Highlights from the Special Session: Stable Funding (For Now), OMA Certainty, and Excellent Defaults for Teachers
The Illinois General Assembly was busy during its recent special session, passing a number of bills addressing important concerns for local governments and schools during the COVID-19 public health crisis. Included were a budget that avoids major cuts in education and local government funding, codification of certain OMA changes first made through executive order, and language allowing tenured teachers who received excellent ratings in prior years to default to excellent if their evaluations could not be completed this year.

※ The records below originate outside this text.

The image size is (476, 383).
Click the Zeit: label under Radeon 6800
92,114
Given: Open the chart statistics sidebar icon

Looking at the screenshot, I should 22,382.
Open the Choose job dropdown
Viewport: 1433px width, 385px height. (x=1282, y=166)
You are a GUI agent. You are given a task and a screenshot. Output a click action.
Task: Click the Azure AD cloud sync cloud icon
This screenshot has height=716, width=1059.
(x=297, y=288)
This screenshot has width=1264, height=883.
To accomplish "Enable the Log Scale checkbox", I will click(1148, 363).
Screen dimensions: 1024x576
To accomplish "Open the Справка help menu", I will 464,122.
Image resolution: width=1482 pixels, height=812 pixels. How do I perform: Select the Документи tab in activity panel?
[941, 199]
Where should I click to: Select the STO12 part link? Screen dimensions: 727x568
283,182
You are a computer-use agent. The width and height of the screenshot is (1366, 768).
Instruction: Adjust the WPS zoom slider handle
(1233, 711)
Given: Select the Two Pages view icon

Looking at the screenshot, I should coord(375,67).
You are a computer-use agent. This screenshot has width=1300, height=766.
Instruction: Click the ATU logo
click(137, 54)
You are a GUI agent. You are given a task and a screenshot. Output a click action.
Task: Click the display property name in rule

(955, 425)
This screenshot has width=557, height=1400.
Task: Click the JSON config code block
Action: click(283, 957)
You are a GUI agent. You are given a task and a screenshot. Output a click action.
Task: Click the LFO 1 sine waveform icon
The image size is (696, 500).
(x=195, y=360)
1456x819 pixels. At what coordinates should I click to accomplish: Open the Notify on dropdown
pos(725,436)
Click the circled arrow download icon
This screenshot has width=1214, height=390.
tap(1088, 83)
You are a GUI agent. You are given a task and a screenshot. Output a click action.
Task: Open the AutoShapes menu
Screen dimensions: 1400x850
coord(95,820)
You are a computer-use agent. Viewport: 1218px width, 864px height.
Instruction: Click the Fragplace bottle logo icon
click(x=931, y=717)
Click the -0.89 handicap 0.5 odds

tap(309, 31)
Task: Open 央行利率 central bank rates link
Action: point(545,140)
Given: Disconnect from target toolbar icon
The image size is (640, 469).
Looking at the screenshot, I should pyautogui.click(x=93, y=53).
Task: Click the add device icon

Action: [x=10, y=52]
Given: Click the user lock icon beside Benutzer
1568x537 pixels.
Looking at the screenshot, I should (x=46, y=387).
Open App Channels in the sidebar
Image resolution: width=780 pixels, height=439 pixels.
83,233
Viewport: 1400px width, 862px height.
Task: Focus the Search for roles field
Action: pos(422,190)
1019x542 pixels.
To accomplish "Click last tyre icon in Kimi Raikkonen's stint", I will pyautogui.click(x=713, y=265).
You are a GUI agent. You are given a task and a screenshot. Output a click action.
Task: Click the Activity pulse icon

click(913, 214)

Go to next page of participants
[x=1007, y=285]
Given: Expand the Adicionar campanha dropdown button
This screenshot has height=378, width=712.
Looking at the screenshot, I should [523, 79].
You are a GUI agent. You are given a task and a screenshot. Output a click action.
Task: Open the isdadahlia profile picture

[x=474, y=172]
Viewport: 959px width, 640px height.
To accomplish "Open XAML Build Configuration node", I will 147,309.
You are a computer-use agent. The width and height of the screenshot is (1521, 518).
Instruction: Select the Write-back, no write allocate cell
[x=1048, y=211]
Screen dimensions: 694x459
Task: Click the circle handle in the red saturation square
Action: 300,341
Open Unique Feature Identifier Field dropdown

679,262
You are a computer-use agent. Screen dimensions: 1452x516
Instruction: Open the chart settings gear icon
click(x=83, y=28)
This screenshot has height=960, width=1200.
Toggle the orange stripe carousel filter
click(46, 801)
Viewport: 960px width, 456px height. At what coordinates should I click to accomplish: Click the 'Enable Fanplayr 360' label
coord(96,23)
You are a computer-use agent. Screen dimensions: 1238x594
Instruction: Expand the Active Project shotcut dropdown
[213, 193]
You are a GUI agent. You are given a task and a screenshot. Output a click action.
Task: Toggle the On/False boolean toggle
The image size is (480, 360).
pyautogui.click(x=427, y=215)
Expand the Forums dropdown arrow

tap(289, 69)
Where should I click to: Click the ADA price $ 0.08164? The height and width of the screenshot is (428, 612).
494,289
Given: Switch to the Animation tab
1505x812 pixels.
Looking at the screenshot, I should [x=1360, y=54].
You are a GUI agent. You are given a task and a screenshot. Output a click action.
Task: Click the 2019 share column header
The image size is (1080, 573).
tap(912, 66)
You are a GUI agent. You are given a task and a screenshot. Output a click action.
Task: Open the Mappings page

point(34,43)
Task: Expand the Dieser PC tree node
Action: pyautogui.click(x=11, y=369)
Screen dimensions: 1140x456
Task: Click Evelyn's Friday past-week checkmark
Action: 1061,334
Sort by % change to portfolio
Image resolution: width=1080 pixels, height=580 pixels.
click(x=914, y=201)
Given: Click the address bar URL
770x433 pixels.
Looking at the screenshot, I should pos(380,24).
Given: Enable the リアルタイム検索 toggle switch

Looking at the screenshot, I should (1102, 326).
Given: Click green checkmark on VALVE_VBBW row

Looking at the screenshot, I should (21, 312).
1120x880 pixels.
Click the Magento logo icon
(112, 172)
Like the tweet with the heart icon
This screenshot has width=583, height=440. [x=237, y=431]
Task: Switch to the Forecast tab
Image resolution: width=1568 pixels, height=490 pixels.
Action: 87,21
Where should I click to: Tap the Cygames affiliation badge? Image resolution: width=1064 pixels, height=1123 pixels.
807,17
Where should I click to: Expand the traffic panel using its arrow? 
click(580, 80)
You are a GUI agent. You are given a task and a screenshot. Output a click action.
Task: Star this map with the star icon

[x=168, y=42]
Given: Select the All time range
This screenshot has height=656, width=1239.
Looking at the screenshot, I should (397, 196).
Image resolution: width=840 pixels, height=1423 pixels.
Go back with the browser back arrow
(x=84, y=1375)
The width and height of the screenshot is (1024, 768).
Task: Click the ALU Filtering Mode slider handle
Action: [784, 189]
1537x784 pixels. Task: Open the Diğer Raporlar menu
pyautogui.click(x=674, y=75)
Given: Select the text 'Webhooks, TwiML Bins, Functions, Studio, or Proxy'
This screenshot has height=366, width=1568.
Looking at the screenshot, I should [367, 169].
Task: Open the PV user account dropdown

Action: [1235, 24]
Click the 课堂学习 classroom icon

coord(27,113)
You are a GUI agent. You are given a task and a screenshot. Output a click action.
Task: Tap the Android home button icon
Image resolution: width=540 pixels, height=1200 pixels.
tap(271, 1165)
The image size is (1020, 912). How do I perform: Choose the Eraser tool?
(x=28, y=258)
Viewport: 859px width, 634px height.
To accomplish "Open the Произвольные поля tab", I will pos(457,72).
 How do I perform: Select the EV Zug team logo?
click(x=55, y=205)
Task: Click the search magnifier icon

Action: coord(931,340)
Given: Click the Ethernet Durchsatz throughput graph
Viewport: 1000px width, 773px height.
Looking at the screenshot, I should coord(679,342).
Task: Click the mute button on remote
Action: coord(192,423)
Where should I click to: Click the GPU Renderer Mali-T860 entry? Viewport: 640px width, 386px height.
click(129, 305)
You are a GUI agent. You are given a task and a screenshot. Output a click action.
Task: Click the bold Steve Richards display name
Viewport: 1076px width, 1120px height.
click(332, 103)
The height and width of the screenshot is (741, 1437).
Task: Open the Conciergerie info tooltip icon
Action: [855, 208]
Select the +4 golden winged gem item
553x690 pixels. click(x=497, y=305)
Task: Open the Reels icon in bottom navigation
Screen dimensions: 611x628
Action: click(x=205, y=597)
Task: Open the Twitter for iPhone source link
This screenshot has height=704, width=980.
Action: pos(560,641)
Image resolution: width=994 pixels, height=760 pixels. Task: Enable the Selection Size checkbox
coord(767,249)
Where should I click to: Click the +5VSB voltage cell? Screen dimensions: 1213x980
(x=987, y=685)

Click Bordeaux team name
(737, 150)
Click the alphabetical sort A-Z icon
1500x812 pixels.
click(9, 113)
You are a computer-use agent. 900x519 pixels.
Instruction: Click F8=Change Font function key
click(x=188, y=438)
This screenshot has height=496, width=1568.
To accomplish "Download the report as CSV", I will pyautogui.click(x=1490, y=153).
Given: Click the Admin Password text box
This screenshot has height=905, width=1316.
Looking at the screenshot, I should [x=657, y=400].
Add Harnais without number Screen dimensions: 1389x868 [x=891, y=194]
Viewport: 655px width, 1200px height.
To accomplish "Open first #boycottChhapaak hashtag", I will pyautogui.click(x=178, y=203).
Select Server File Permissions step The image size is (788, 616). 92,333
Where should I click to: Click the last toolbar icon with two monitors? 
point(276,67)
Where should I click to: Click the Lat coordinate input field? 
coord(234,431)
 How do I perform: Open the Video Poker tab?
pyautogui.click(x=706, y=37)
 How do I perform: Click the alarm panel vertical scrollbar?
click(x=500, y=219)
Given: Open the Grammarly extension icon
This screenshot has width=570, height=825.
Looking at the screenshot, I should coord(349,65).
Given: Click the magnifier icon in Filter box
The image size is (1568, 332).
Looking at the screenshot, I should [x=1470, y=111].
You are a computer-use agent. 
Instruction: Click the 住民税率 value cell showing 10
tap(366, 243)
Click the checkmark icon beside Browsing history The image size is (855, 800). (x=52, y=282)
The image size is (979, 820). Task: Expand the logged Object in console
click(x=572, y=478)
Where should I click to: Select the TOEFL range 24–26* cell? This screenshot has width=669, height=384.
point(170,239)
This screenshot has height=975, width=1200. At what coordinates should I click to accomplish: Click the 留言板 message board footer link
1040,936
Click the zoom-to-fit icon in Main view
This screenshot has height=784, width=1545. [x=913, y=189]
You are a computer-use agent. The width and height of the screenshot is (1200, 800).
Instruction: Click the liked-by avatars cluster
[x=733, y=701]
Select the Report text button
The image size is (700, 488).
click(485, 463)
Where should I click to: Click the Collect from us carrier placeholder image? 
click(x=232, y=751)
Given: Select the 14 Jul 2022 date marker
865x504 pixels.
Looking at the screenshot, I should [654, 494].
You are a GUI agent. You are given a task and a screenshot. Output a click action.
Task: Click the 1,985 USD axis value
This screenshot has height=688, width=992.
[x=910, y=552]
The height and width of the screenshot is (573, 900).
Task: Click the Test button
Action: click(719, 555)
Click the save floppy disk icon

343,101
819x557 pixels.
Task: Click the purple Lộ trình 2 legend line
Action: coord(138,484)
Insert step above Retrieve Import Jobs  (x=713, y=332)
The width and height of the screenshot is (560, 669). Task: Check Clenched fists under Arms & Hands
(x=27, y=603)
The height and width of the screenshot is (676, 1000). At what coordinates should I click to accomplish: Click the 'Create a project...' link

Of particular note, the General Assembly approved a FY21 budget (Senate Bill 264) that maintains funding for local governments and schools at the same level as the current budget, and even includes an increase in funds for special education reimbursements. The maintenance of funding will be supported by federal loans and avoids a 35% across-the-board cut that had been suggested by some lawmakers.
Another bill (Senate Bill 2135) amends the Open Meetings Act to codify changes Governor Pritzker put in place earlier this year under executive order. We will bring you more insights on these changes in an upcoming alert.
The special session also led to the passage of an Education Omnibus Bill (Senate Bill 1569) addressing a number of issues previously addressed only in Governor J.B. Pritzker’s executive orders. Notable among the bill’s provisions is language allowing tenured teachers who received “excellent” ratings on their most recent evaluations and whose current evaluations were not completed to default to “excellent” during any time in which the Governor has declared a disaster due to a public health emergency, unless the school board and union agree to a different process in writing. Like the original executive order, all other tenured teachers will default to “proficient” if their evaluations are not completed.
The omnibus bill includes a number of other changes that will apply during a disaster declared on the basis of a public health emergency, including some from earlier executive orders. For example, the bill:
- Authorizes use of remote and blended learning days
- Allows schools to count up to five remote learning planning days as part of the school term
- Suspends clock hour and attendance requirements
- Extends the expiration of certain professional educator licenses by one year
- Extends by one year the allowance for inter-fund transfers
- Suspends the requirement that student teacher candidates complete classroom teaching experiences
- Waives requirements to begin and complete remediation plans
- Allows remote completion of the Constitution Test and eighth grade U.S. history requirement, and waives PE assessment requirements, and
- Prohibits withholding student report cards because of a failure to submit proof of health, immunization, or dental examinations.
The bill also would codify ISBE graduation requirements guidance, allow ISBE to adopt rules to modify graduation requirements, and validate diplomas conferred under modified graduation requirements during a public health emergency. It also makes some changes to IEP plans for students with disabilities. We will provide further insight on the special education impacts soon on our Special Education Law Insights Blog.
The bill has been sent to the Governor and awaits his signature. The Governor has 60 days in which to sign a bill. We will update you when we have more information about the status of these bills.